The timing of the Hunger Walk just before the cold arrives makes it especially important to the pantries and meal sites, Leahey, 45, of Endwell, said.

“It allows us to prepare for the upcoming winter months and the school break at the end of December, where so many young people in our community go home and they don’t have access to the school breakfast and lunch,” Leahey said.

The walk at BU this year totaled around 1.5 miles. Walkers started in the parking lot behind the East Gym, wound through the center of the campus and ended back in the lot, where food and music waited for them under white tents.

Binghamton resident Sue Tesar attended the walk with her 7-year-old grandson, Nicholas Valky, of Vestal.

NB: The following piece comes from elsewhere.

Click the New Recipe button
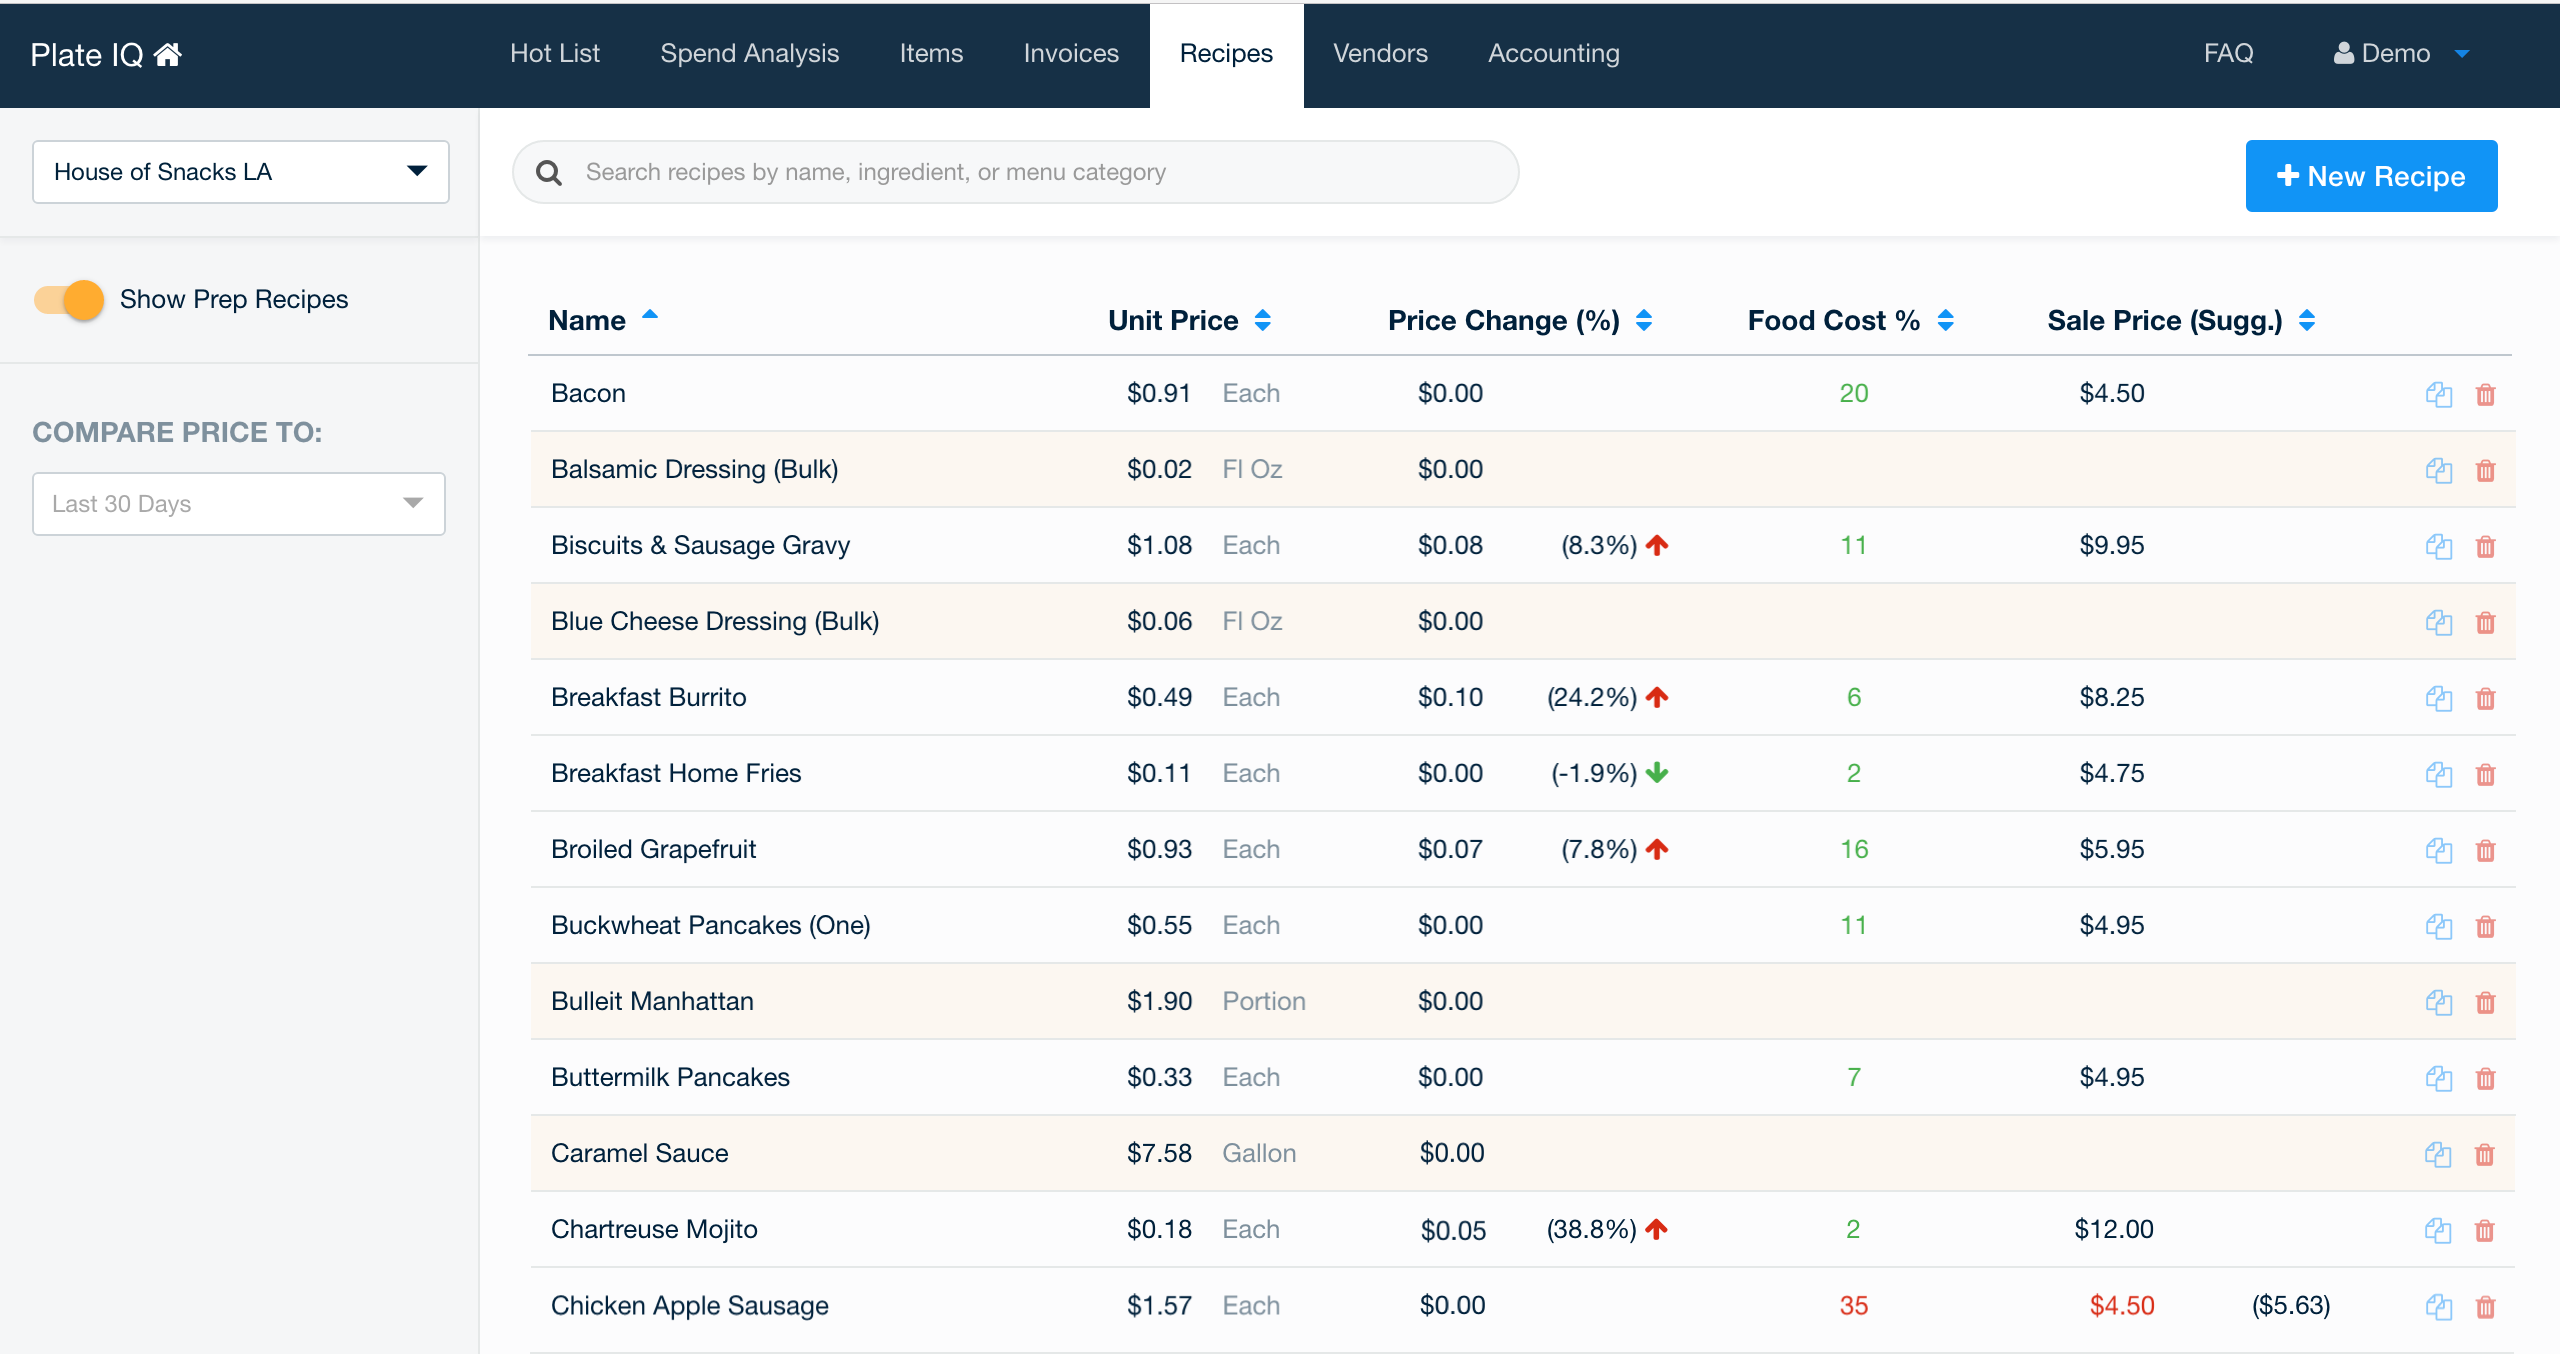The image size is (2560, 1354). click(2371, 176)
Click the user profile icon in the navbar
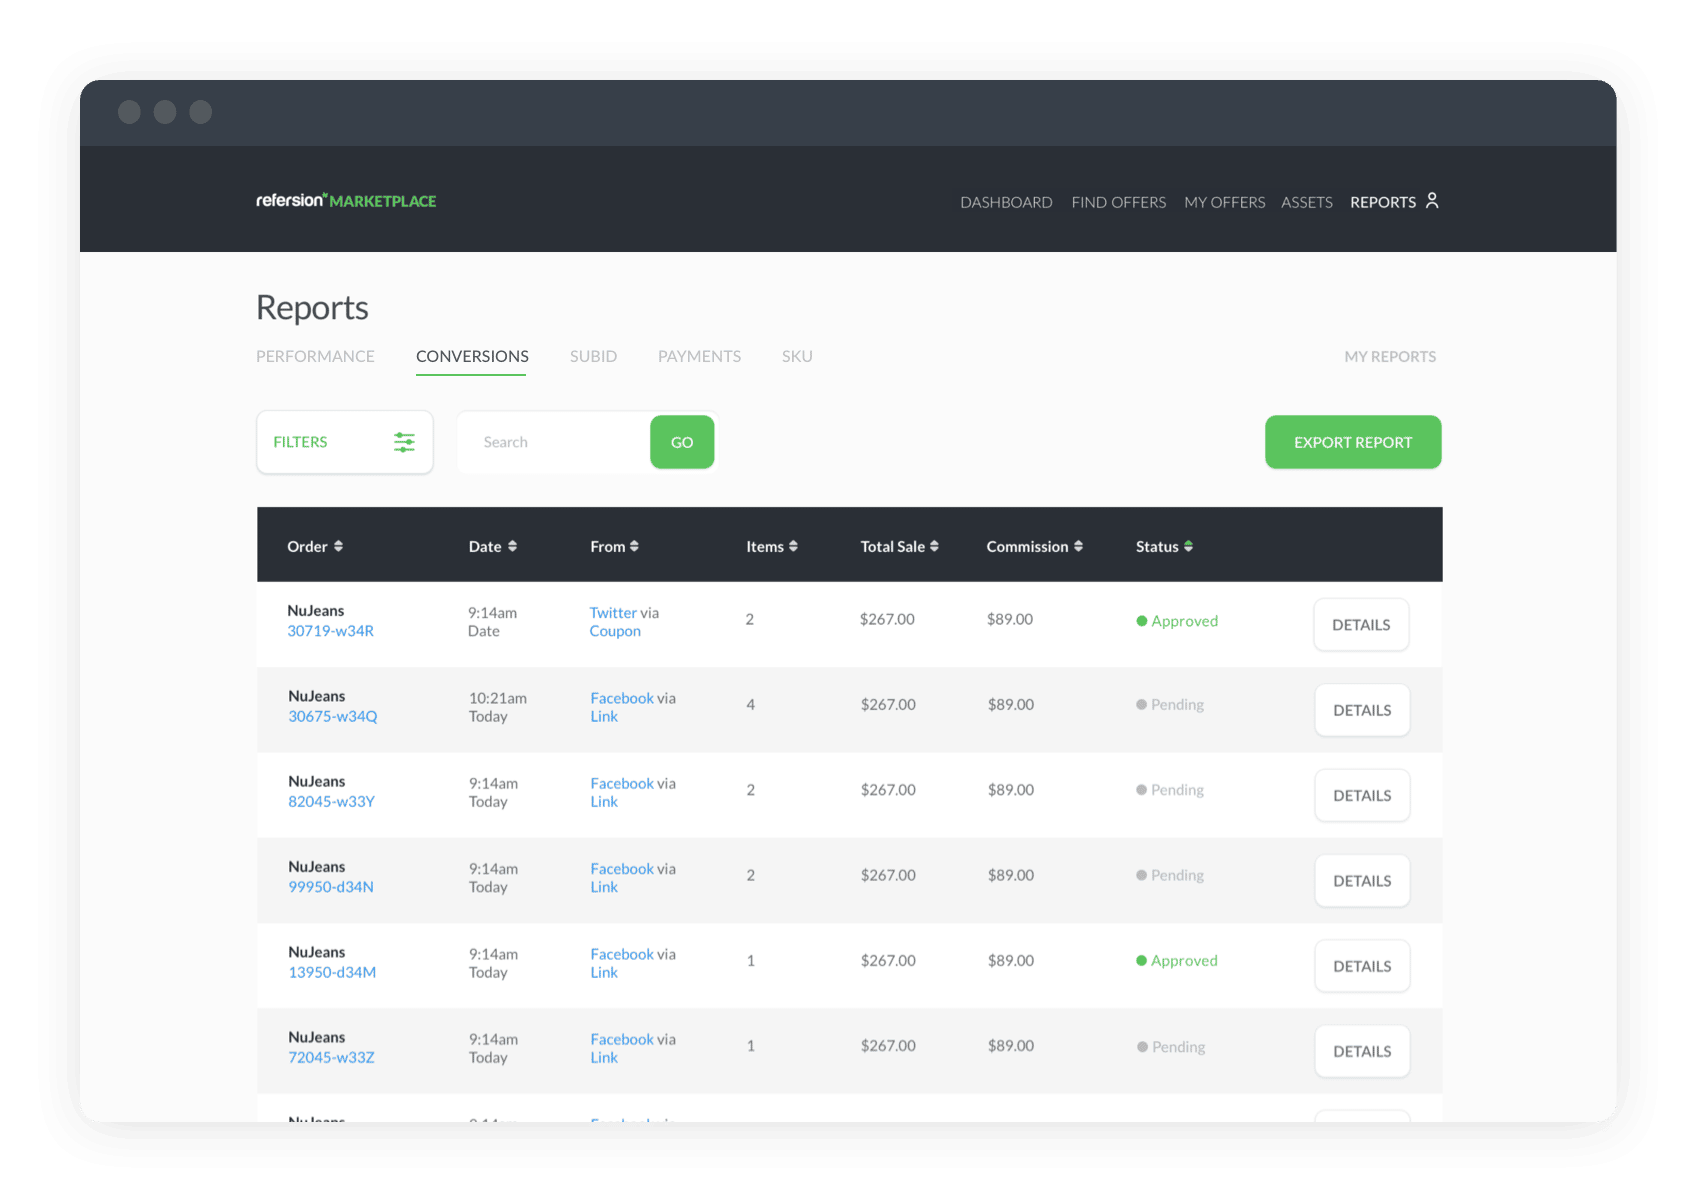The image size is (1698, 1202). point(1434,200)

Tesar said she had worked with CHOW before at her church, and thought the walk provided a great opportunity to teach members of the younger generation.

“(The walk) benefits all the folks in the area that are more needy than (some) of us,” Tesar, 57, said.

In addition to the walkers, about 70 BU students were among those who volunteered to help run the event, according to Tom Lamphere, senior staff assistant at the university’s Center for Civic Engagement.

Lamphere, 62, of Johnson City, said the Hunger Walk provides students with an awareness that hunger exists in Broome County, and a chance to connect with the community in an effort to abolish it.

“This is a wonderful event where … (the) community and the campus comes together with one common goal, and that’s to fight hunger,” Lamphere said.